Learn: Glacier Summary and Recommendations
The focus of this study is to make an accurate estimate of ice volume given current knowledge of glaciers in the Rockies. We estimate this to be 55 (± 15) km3 for all of the glaciers in the eastern slopes, with 47 (± 15) km3 in Alberta and the remainder in the eastward-draining ice masses of the Peace River Basin in B.C. More than 75% of Alberta’s ice is contained in the headwaters of the North Saskatchewan and Athabasca Rivers, where the largest icefields are clustered.
The lack of glacier thickness (volume) data in the Canadian Rockies is very limiting. Without this data volume estimates have a high degree of error and models of ice dynamics cannot be expected to give realistic, detailed predictions of glacier response to ongoing climate change.

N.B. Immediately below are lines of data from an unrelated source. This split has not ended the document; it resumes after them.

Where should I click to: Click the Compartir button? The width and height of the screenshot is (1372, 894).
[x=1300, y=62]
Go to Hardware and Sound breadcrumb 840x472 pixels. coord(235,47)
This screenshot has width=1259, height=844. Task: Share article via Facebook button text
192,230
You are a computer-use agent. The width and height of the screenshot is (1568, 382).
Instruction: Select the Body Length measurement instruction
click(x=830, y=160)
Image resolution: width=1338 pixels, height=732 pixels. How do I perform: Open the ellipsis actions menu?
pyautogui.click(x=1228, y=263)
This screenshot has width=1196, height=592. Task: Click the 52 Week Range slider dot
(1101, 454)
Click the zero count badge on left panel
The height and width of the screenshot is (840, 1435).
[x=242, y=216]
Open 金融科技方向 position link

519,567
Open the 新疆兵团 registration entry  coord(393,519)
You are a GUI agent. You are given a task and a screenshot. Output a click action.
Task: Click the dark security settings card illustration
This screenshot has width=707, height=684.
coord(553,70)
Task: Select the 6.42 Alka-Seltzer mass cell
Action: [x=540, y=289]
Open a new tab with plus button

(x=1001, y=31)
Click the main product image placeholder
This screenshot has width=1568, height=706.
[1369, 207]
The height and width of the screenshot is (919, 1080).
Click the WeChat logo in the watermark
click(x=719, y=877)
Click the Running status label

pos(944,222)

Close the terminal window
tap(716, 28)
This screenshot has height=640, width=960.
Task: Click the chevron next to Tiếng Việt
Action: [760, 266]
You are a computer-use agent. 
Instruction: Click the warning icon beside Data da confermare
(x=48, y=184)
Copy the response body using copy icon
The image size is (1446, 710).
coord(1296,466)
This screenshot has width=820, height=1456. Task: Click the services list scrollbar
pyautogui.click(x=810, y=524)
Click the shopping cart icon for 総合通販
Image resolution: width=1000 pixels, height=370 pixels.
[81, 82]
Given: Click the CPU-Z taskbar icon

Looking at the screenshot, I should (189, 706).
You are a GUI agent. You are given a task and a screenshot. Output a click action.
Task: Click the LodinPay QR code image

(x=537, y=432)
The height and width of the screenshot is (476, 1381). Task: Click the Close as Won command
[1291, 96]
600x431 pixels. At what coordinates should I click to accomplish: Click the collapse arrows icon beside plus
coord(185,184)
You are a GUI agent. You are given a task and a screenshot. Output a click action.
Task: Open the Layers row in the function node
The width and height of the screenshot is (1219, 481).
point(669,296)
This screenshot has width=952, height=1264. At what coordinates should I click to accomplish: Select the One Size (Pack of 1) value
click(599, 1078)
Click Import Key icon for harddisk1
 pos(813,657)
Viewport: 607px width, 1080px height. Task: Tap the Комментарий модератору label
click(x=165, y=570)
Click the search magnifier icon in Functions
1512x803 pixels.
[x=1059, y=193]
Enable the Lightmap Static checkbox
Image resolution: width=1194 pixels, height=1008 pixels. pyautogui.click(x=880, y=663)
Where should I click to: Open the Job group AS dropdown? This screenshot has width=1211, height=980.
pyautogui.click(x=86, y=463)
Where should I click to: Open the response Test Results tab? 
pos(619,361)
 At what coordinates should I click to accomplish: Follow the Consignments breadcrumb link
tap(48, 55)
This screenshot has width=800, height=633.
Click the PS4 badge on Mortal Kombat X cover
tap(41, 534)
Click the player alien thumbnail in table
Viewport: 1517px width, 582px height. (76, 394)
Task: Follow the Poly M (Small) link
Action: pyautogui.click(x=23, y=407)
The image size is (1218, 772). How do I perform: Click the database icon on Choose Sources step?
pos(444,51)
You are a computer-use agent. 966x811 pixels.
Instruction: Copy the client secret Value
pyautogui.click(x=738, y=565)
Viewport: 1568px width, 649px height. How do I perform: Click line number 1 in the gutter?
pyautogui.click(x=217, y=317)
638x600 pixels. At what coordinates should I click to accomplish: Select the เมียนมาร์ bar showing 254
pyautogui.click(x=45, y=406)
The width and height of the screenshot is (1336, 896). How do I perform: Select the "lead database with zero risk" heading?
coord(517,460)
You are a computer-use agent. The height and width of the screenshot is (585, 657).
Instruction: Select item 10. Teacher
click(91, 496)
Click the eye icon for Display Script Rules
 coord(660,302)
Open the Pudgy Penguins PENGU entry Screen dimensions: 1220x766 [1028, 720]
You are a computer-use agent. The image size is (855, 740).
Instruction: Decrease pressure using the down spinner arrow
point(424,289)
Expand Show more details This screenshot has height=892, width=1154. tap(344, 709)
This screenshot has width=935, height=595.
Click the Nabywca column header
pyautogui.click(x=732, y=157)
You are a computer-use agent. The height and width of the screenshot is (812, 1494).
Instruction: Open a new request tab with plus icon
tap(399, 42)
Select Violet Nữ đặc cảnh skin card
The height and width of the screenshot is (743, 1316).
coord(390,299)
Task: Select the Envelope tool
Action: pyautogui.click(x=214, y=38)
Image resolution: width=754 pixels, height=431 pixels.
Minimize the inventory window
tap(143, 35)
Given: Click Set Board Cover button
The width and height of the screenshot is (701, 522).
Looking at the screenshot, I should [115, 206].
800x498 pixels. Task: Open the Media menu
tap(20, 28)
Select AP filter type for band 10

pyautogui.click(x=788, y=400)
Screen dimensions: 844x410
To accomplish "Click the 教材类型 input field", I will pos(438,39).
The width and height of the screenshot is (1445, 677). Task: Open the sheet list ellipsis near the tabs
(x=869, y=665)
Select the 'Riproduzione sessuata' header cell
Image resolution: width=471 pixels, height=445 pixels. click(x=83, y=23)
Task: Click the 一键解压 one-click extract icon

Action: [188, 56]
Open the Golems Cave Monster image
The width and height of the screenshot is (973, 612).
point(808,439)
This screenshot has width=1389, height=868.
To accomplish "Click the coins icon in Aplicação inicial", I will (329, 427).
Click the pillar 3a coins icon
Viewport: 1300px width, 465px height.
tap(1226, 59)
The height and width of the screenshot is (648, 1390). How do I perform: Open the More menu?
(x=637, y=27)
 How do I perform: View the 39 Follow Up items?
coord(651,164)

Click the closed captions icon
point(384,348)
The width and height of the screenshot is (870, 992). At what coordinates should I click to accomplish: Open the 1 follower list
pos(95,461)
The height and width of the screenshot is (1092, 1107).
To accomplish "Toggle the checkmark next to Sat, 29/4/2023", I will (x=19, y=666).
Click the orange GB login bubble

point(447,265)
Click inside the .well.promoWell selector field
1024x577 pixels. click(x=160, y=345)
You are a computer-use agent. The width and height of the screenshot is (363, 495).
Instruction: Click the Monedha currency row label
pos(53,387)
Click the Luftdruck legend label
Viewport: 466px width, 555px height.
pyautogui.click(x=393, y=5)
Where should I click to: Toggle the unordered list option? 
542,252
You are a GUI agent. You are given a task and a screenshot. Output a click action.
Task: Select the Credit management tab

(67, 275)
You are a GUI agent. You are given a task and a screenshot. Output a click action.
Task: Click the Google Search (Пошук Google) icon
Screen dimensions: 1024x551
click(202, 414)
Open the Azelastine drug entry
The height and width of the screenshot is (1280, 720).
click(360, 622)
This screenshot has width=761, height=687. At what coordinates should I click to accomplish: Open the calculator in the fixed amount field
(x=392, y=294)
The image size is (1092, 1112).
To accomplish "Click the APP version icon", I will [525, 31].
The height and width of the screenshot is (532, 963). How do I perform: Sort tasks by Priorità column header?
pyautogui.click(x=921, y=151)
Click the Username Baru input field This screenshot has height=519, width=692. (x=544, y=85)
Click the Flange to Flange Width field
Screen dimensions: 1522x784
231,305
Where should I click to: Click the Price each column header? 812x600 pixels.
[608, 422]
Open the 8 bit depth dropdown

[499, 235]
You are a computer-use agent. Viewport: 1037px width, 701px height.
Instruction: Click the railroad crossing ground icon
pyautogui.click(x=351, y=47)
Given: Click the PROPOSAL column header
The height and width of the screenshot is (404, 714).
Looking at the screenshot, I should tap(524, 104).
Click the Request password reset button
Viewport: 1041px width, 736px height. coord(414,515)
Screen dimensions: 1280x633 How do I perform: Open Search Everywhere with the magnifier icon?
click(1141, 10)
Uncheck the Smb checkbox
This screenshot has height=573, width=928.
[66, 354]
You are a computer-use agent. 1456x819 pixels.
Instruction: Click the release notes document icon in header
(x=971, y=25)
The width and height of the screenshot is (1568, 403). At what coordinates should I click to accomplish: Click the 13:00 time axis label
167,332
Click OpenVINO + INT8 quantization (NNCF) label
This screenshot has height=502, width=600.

Ice thickness measurements through surface and airborne ice radar studies would be extremely valuable to improve on these uncertainties. Ice thickness studies across a suite of glacier size classes and glacier types are recommended. In particular, volume-area scaling relationships should be developed and tested for cirque glaciers and plateau icefields in the Rockies.
More data from small and intermediate-sized valley glaciers would help to reveal whether Athabasca Glacier is anomalously thick or if it is genuinely representative of the Canadian Rockies. Ice-thickness data from the Haig Glacier suggests that the latter may be true, but more studies are needed. Well-designed airborne radar ice-thickness mapping surveys would help to resolve this.
Notwithstanding the challenge of predicting an accurate volume estimate from the current data, more could be done to examine the consistency of the estimates presented here. In particular, alternatives to volume-area scaling could be explored, such as that of Farinotti et al. (2009), which involves more detailed terrain characterization.
The volume estimate should be seen as a starting point for studies that include monitoring of volume and runoff changes in future years and decades. Studies of historical glacier volume loss have already been undertaken. Through the use of Shuttle Radar Topography Mission DEM data and archived DEMs from aerial imagery, glacier surface elevation changes can be found. The change in volume is then calculated by multiplying the difference in the surface height by surface area. This approach has been used in several mountain regions, and it provides a direct measure of glacier runoff. Ongoing monitoring of this type should be undertaken through LIDAR surveys (airborne laser profiling) of key icefields and glaciers, to provide volume-change estimates that can be tested against discharge records and provide empirical insight into regional trends.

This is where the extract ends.